Correlation can be made between preoperative IOP and response in terms of IOP lowering to MP-TSCPC. Pearson’s correlation coefficient at observation points month 1 and month 6 show moderate-to-high correlation (0.452 and 0.486 respectively). Our analysis is statistically significant for month 1 (p = 0.002) and significant for month 6 (p = 0.006) (Figs. 5, 6). The higher the preoperative IOP, the best result in IOP reduction is to be expected after micropulse cyclophotocoagulation. Aquino et al. also came to the conclusion of better predictability after MP-TSCPC than CW-TSCPC [1].

Fig. 5
figure 5

Correlation between preoperative IOP and postoperative IOP at observation point month 1

Fig. 6
figure 6

Correlation between preoperative IOP and postoperative IOP at observation point month 6

We failed to demonstrate a statistically significant decrease in the number of topical medications used to lower IOP after MP-TSCPC. Two main reasons may be moved forward: no clear protocol to discontinue medications and the advanced cases included in our study. Zaarour and colleagues, who demonstrated a significant decrease in the number of molecules used, also included moderate cases of glaucoma [2]. Nguyen et al., who came to the same conclusion of drop reduction, did not mention the severity of the glaucoma cases included [6]. Thus, comparison cannot be made. The reduction of glaucoma medications to lower IOP is an outcome with perspectives for the future. Reduction of Ocular Surface Disease, pharmacoeconomic concern, improved compliance to treatment, ….

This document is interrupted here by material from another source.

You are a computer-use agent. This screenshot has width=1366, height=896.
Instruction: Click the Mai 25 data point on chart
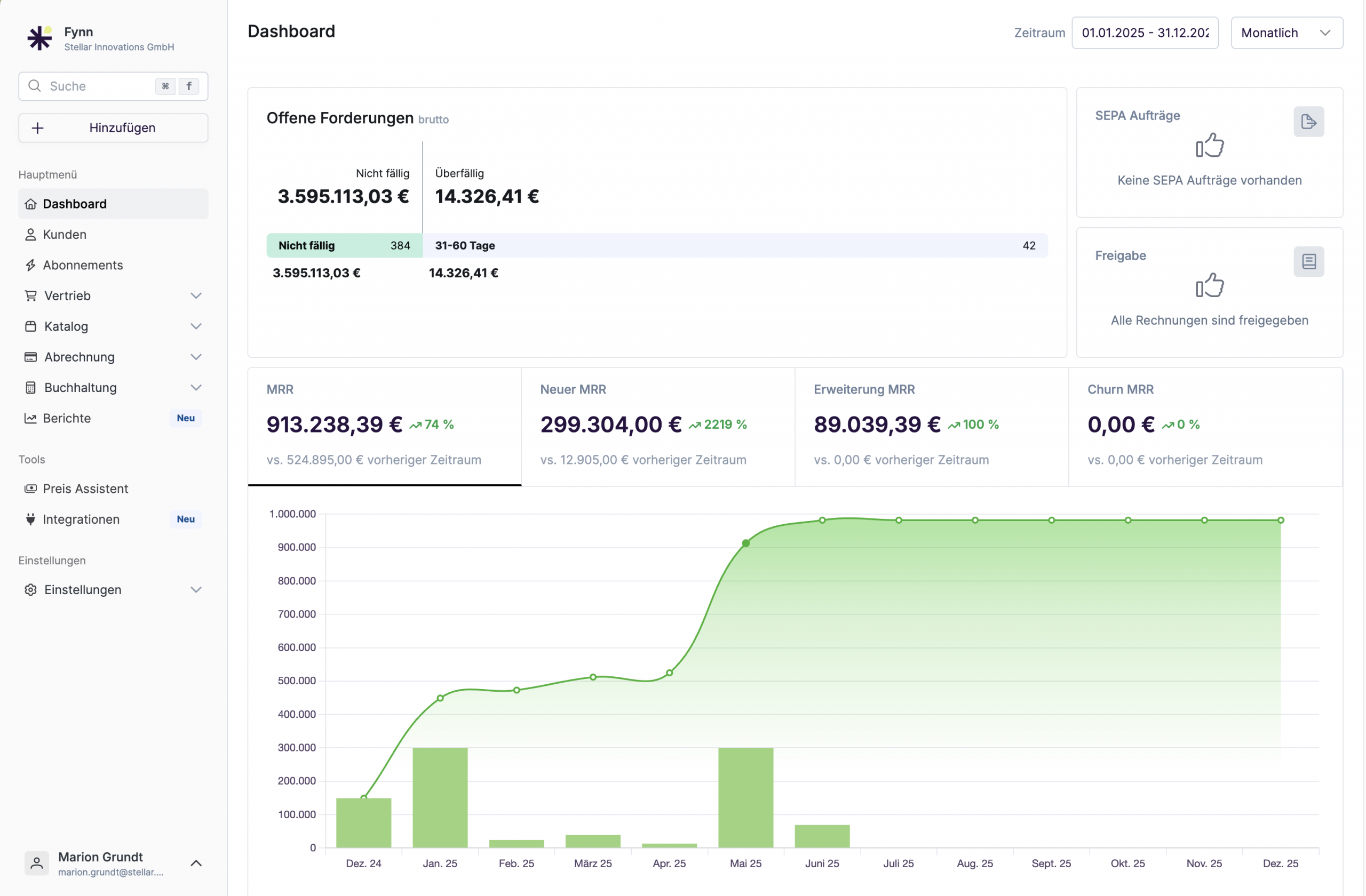[x=745, y=543]
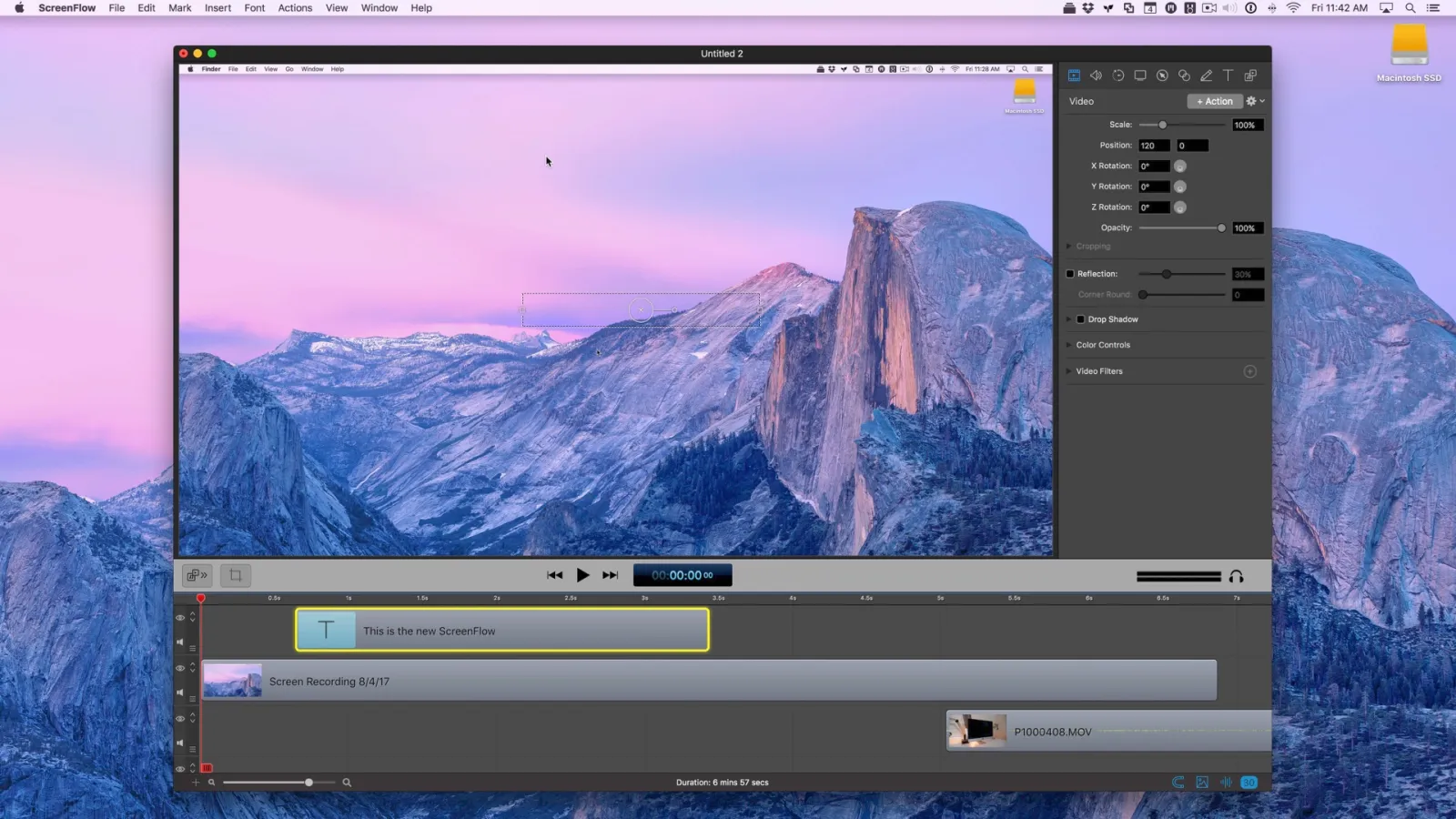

The use of oral acetazolamide is significantly reduced in a population that underwent MP-TSCPC. The contradiction between this result and the result obtained concerning the other secondary outcome lies probably in the benefits-side effects balance of systemic drug administration as compared with topical therapy. Zaarour et al. published in 2018 similar results concerning discontuniation of oral acetazolamide on a comparable cohort [2]. Interesting fact, we observe an increase in the use of acetazolamide among patients that were not using before MP-TSCPC (Fig. 4). This was in most cases a temporary measure to control IOP spikes.

Classical adverse effect of this kind of procedure is a mild anterior chamber inflammation [2]. We observed only very few serious adverse reactions. One patient suffered from loss of accommodation. A second from severe intra-ocular inflammation with vitritis and inflammatory epimacular membrane that needed vitrectomy. One of the patients under anti-coagulation suffered from intra-ocular bleeding. At last, we noticed one case of severe Dellen effect, spontaneously recovering under intensive cornea hydration.

The classical technical difficulty encountered with the positioning of the original MP3 probe is now over with the new handpiece developed by Iridex. It gives a better access to the sclera with a better oriented laser beam. Better results, thanks to diminished fluctuation in probe positioning, are to be expected in the future.

The main bias of our study lies probably in the size of our cohort and the design of our study. The retrospective and non-randomized character may lead to selection bias as individual characteristics of the treated population may affect treatment effect [9]. So, these results probably require wider cohorts to confirm ours.

The design of the study is also an advantage. As we said before, it is as real-life practice as possible which makes it interesting for a practicing physician in its own office.

Conclusion

One more time, thanks to this article, we add some proofs about the efficiency and the safety of this kind of procedures. Micropulse instead of continuous wave protocol makes cyclodestructive procedures much more relevant in our therapeutic arsenal against glaucoma. It could be used as first-line treatment in advanced uncontrolled glaucoma cases to gain some time before open-eye surgical procedures with their well-known complications and difficult follow-up period. A not insignificant advantage during COVID-19 pandemic situation with frequent periods of postponed non-urgent eyecare procedures.